+++ Data +++

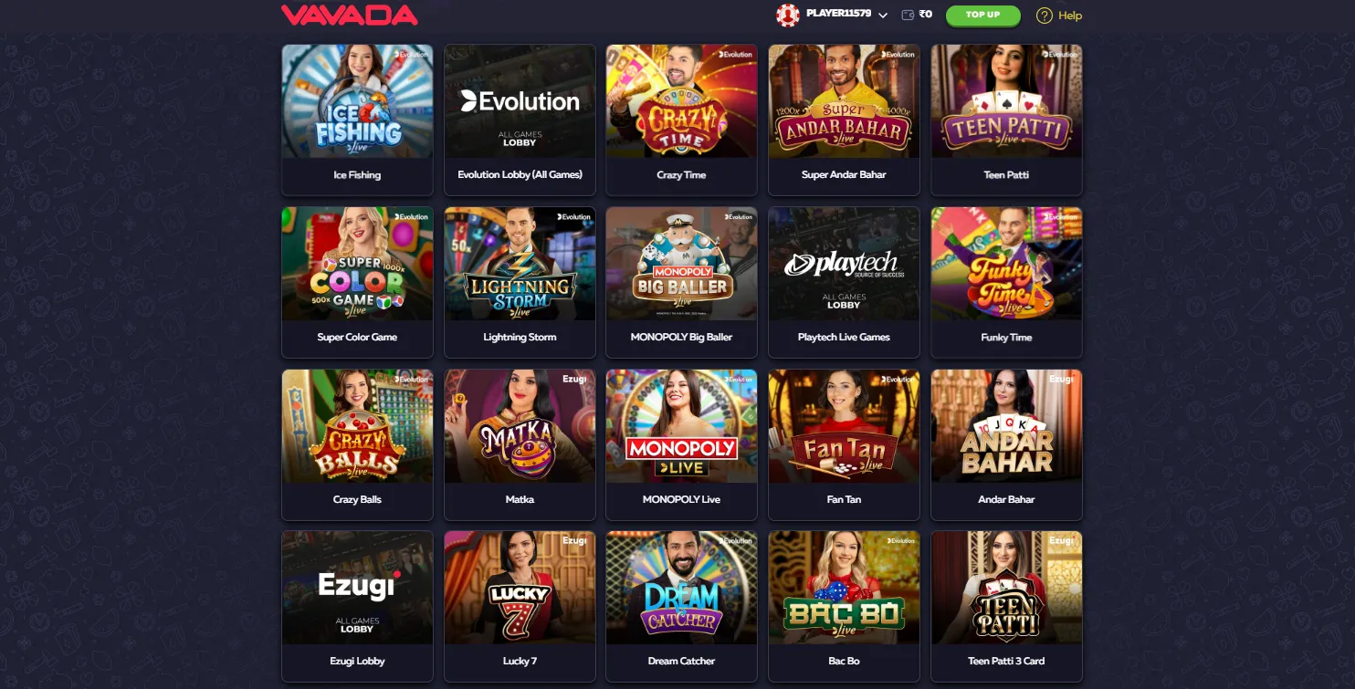Click the wallet balance icon
The width and height of the screenshot is (1355, 689).
(x=908, y=15)
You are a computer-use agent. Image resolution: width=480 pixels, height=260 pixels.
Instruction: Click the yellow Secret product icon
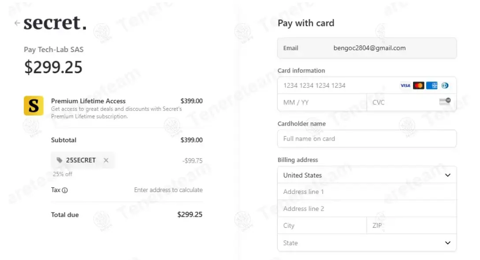[x=33, y=106]
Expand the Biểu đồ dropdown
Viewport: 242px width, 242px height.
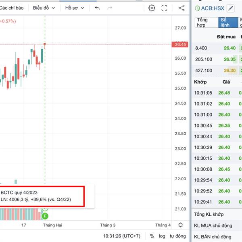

+++

Exercise brief: Exact reproduction is required. Output only the lines from the one with "Expand the Biểu đồ dropdown" through the end of the listing above, both ends included, and no pictures.

Written solution:
Expand the Biểu đồ dropdown
Viewport: 242px width, 242px height.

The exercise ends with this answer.